Cool! Zeus bless you


----------



## BloodgodArmor8

Vagabond said:


> Hm? Maybe I am not getting the question right (quite probable at this hour), but in general -ος is an ending signifying the masculine gender (be it an adjective or a noun). There are exeptions, that is some words ending in -ος are feminine or neutral; in general though, when you see an -ος ending and you have to guess, go with masculine gender.



I am putting together the below exsplanation to school some...less informed folk about the Translation of Christ's name from the Hebrew Yeshuah to Jesus or Iesous! 
Help me to complete my explanation.
So many linguisticly ignorant people suggest that the ancient Greek god Zeus was inserted, and I am trying to prove them wrong.
What does the last part "ous" or "us" mean.
This is what I have so far.
Let me no if I'm on the right track.

First off, you see how "Messiah" and "Kristos" are two entirely differant words.
Yet they both mean "annointed one."
The greek and the Hebrew Alphabet is entirely differant though some of the letters have similarly patterned pronounciations.
The sounds that you hear in the Hebrew are not in the Greek.
Therefore certain letter in the Hebrew have to be compensated for what is in the Greek to translate the name Yeshuah to Jesus or Iesous.
For example; there is no "Yah" sound in the Greek.
Therefore the next and closest sound is IE.
Since the Greek has no "Sh" sound as in ye-SH-uah;' the next letter would be the Greek letter "Sigma"


----------



## Timothy1987

The 'Ark' in 'Arkantos' could also be another way of rendering the Greek letter 'x', thus 'Ark' could be related to a number of words in a lordly nature, such as άρχων, etc...


----------



## Timothy1987

BloodgodArmor8 said:


> I am putting together the below exsplanation to school some...less informed folk about the Translation of Christ's name from the Hebrew Yeshuah to Jesus or Iesous!
> Help me to complete my explanation.
> So many linguisticly ignorant people suggest that the ancient Greek god Zeus was inserted, and I am trying to prove them wrong.
> What does the last part "ous" or "us" mean.
> This is what I have so far.
> Let me no if I'm on the right track.
> 
> First off, you see how "Messiah" and "Kristos" are two entirely differant words.
> Yet they both mean "annointed one."
> The greek and the Hebrew Alphabet is entirely differant though some of the letters have similarly patterned pronounciations.
> The sounds that you hear in the Hebrew are not in the Greek.
> Therefore certain letter in the Hebrew have to be compensated for what is in the Greek to translate the name Yeshuah to Jesus or Iesous.
> For example; there is no "Yah" sound in the Greek.
> Therefore the next and closest sound is IE.
> Since the Greek has no "Sh" sound as in ye-SH-uah;' the next letter would be the Greek letter "Sigma"



Excuse me, but the 'yah' sound can be represented a number of ways in Greek, such as ια, για, υια, and so on.


----------



## dotka

Hello everyone, although what I read was somewhat helpful, I would like to renew the thread .

I know NOTHING about Greek.
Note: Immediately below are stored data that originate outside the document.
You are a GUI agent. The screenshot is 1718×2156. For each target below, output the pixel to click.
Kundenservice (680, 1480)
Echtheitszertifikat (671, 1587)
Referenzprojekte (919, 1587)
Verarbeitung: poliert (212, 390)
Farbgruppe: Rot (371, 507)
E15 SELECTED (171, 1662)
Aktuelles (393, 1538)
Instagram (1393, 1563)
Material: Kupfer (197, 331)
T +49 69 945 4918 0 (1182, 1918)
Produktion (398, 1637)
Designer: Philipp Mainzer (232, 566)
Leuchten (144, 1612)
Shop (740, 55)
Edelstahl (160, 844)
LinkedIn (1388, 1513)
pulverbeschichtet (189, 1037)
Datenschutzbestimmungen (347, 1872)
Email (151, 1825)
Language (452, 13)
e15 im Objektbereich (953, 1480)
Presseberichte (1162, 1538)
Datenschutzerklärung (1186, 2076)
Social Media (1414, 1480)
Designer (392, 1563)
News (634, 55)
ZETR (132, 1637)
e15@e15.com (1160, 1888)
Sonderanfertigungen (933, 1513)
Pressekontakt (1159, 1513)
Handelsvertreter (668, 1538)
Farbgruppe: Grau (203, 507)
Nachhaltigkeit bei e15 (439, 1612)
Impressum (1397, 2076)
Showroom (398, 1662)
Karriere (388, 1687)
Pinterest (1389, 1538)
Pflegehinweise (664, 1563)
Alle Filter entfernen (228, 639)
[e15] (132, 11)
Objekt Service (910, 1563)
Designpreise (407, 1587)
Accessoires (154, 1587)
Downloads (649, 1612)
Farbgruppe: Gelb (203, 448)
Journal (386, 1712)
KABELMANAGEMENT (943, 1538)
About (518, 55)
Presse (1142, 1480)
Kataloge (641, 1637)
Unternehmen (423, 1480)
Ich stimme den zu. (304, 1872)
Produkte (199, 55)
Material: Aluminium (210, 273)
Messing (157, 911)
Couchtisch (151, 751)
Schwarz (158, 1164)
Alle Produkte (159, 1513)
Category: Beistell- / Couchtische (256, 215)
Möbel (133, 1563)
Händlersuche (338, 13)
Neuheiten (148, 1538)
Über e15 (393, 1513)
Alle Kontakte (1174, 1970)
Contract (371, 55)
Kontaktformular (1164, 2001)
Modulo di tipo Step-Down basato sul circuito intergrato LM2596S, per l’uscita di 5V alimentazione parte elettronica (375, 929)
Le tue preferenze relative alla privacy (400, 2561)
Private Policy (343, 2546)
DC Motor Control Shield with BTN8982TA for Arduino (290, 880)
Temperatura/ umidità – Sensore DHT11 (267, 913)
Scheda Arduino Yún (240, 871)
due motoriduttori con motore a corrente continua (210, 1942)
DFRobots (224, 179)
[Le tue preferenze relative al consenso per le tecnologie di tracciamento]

I am writing a thesis on translation of proper names in "A Game of Thrones" into Polish and French, and the suffix -os in the names of the continents, ("Westeros", "Essos"), caught my eye. I know George R.R. Martin does not speak any Greek and is generally not a linguist, and he picks names because "they sound right". But you have to admit it DOES sound very right here, there are a lot of words of Greek origin or Greek names that and with "-os", like "epos", "eros", "tanatos". So I would like to make sure that "-os" does not have any semantic meaning, it just grammatically indicates a masculine form of a noun?

Any help would be most welcome .
THX


----------



## skamnelis

Arkantos does not necessarily mean anything, if it is a name from a computer game. It sounds remotely Greek but isn't, unless it has been misspelled. 

The suffix -os in the nominative can be masculine, feminine or neutral, although it is usually masculine.


----------